Real-Estate Listings Web Scraper (Goutte)
Overview
A focused web scraper that crawls the Romanian real-estate portal imobiliare.ro to extract estate-agency phone numbers across the country. Built with Goutte, it walks every county’s apartment-sales listings and harvests contact numbers into per-city text files.
Why It Exists
The goal (per the composer description, “numerele agentiilor imobiliare”) was to compile a dataset of real-estate agency phone numbers nationwide, a lead-generation / data-mining task that would be impractical to do by hand across dozens of cities.
What We Built
A single run.php driver using Goutte’s Client to iterate a hard-coded list of ~25 Romanian counties (Bucureşti, Timişoara, Braşov, Cluj, Iaşi, and more). For each county it requests paginated agency listings (?agentii=1&pagina=N), filters listing nodes via CSS selectors, applies a phone-number regex to the text, de-duplicates results, and streams them to a per-city output file (bucuresti.txt, cluj-napoca.txt, etc.). The committed .txt files are the captured datasets.
Technologies & Approach
Goutte (Symfony’s DomCrawler + BrowserKit + Guzzle) for HTTP and HTML parsing, with a pagination loop that continues until a page returns no listing nodes, and regex extraction with in-memory de-duplication.

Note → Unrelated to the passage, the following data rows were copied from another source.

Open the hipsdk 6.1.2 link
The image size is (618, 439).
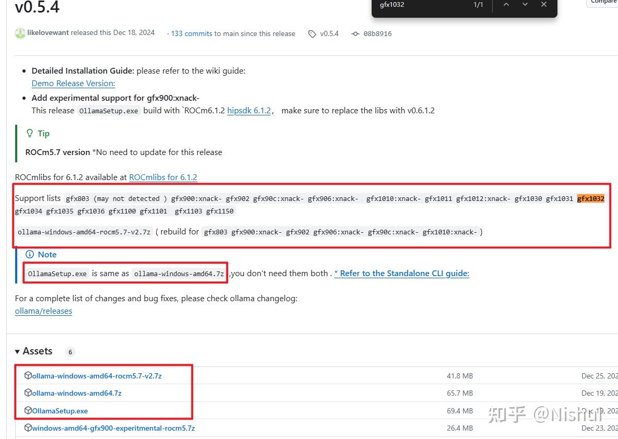249,110
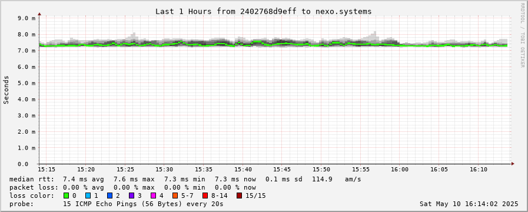Click the graph title mentioning nexo.systems
Screen dimensions: 528x212
pos(263,11)
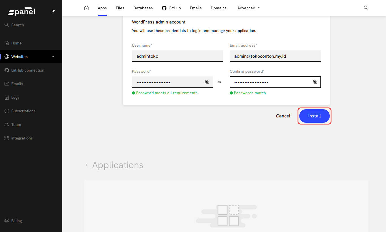Expand the Advanced dropdown menu
This screenshot has height=232, width=386.
pos(248,8)

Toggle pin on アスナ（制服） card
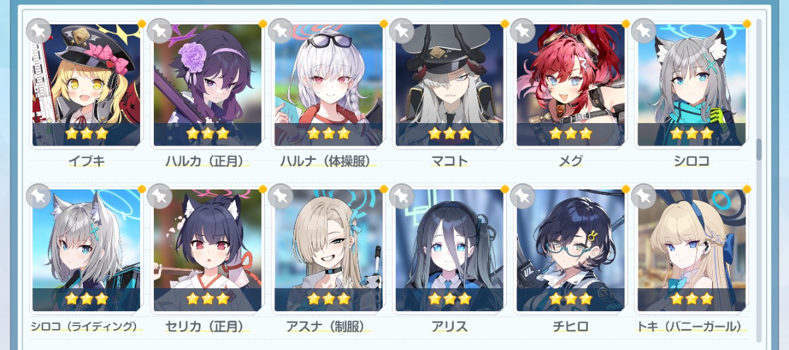(281, 196)
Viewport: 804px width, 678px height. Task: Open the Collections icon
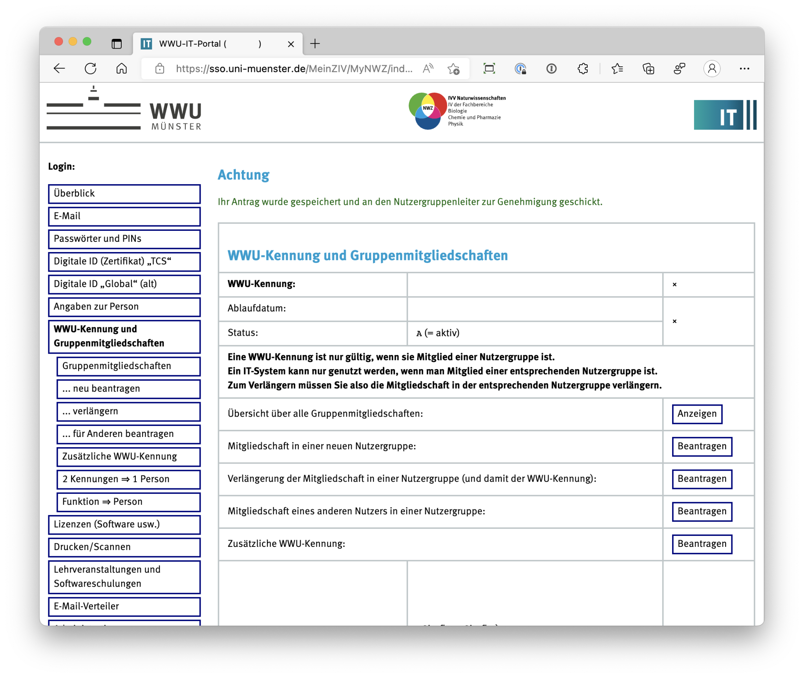click(x=648, y=69)
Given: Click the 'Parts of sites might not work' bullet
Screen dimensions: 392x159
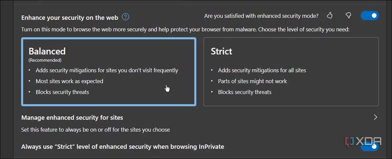Looking at the screenshot, I should pos(252,81).
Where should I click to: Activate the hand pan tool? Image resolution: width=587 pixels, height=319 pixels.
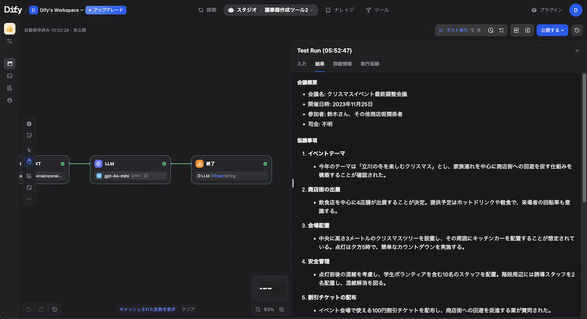(x=29, y=161)
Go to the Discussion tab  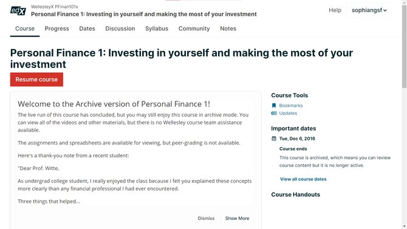pyautogui.click(x=120, y=29)
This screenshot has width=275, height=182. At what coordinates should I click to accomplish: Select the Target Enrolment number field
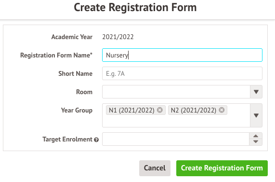point(176,139)
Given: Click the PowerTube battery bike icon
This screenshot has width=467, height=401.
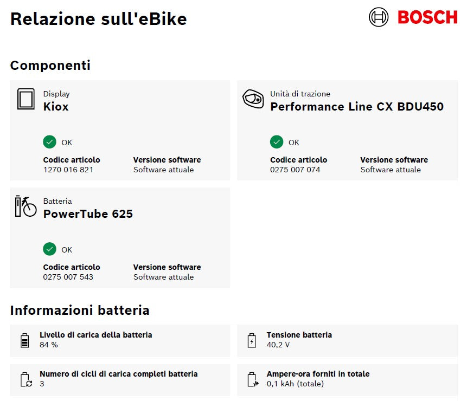Looking at the screenshot, I should [x=25, y=206].
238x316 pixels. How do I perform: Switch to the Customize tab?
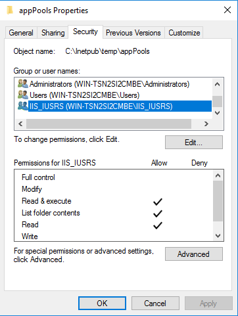(x=184, y=33)
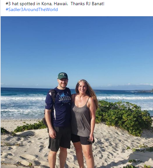Click the name RJ Banat in the caption
Image resolution: width=153 pixels, height=168 pixels.
[95, 4]
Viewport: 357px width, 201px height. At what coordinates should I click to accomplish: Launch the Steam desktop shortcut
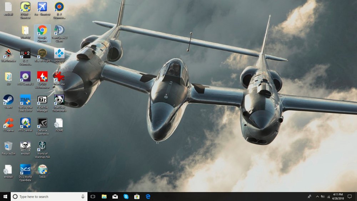point(8,100)
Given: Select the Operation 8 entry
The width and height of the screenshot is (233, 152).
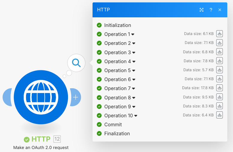Looking at the screenshot, I should pos(117,98).
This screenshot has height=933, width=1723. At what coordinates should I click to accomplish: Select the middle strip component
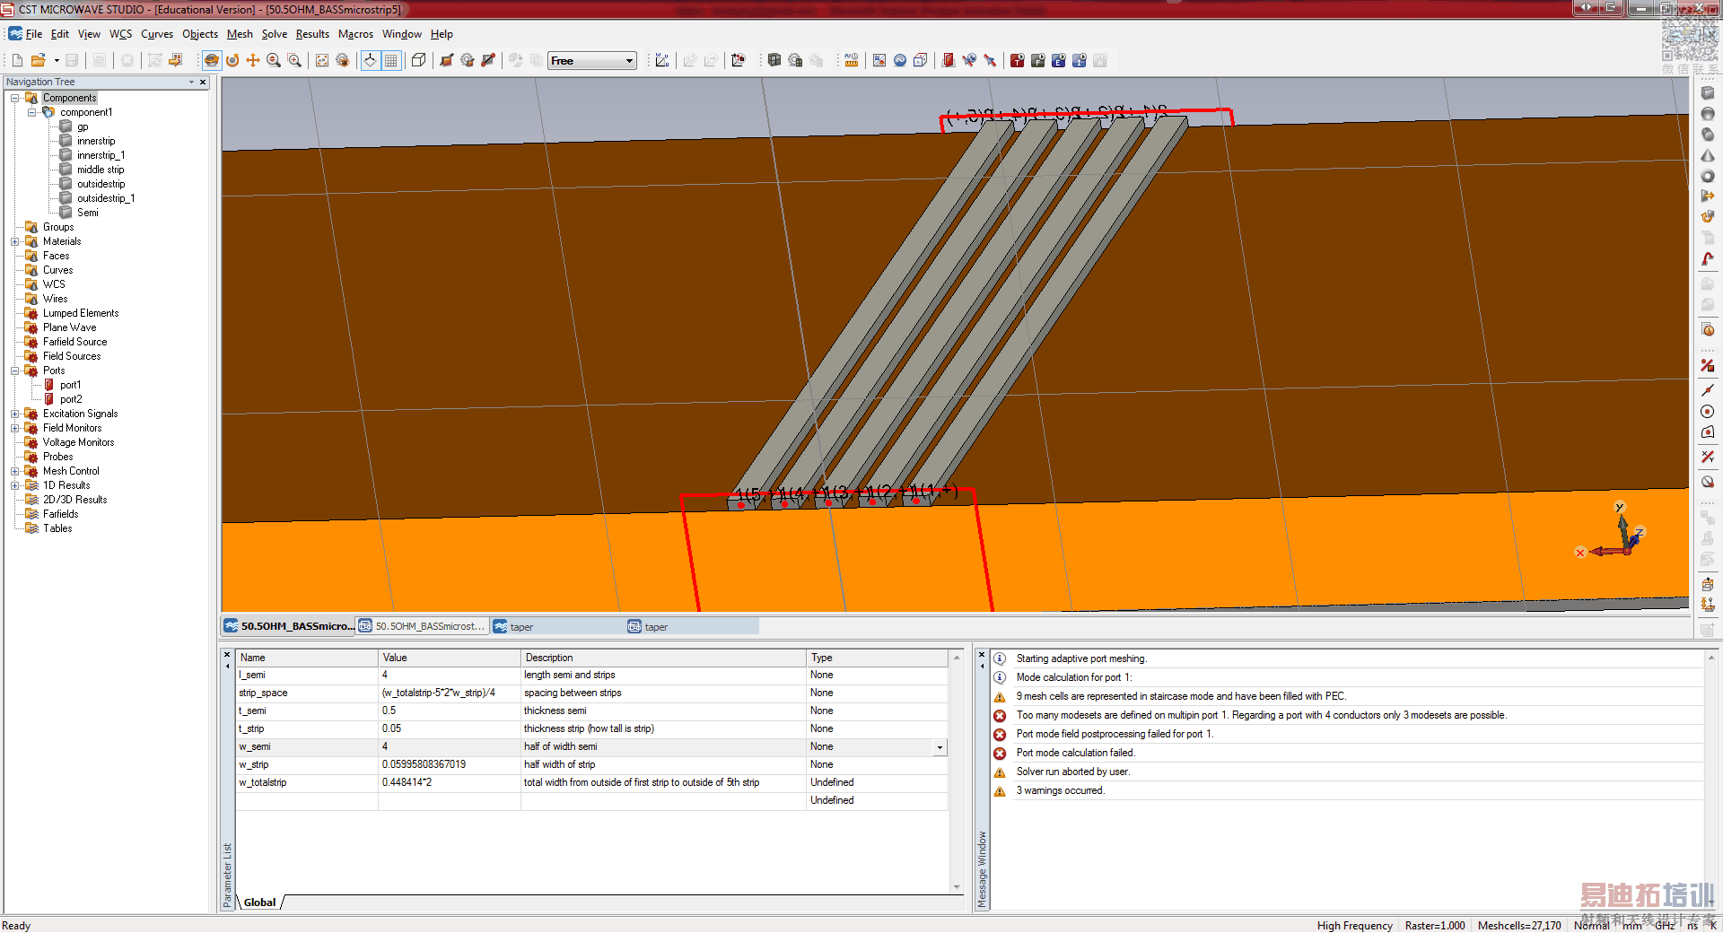point(100,170)
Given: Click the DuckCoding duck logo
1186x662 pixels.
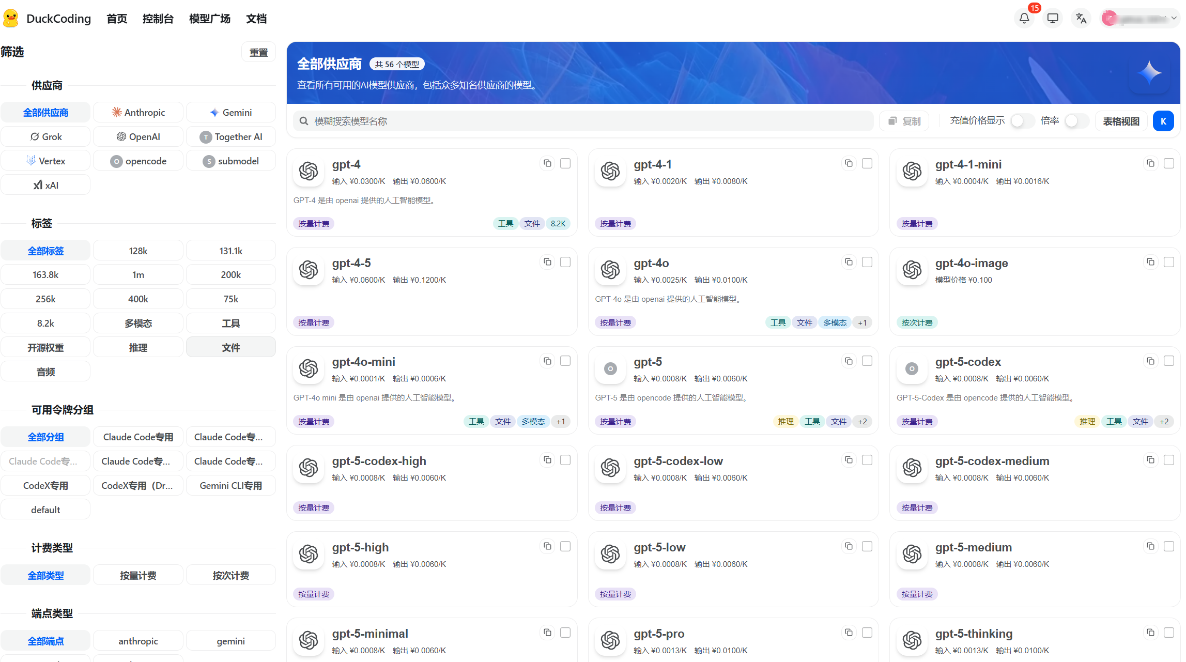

Timezone pinned to Europe/Bucharest. Deliberately minimal, a single-purpose automation script.
Outcome / Impact
Produced concrete datasets: 25+ city-level text files of extracted agency phone numbers, proving an end-to-end scrape-paginate-extract-dedupe-export pipeline. A practical demonstration of automation and data-extraction skills.
Capabilities Demonstrated
- Web scraping and HTML parsing with Goutte
- Robust pagination crawling with terminal-condition handling
- Regex-based data extraction and de-duplication
- Producing structured datasets from unstructured web pages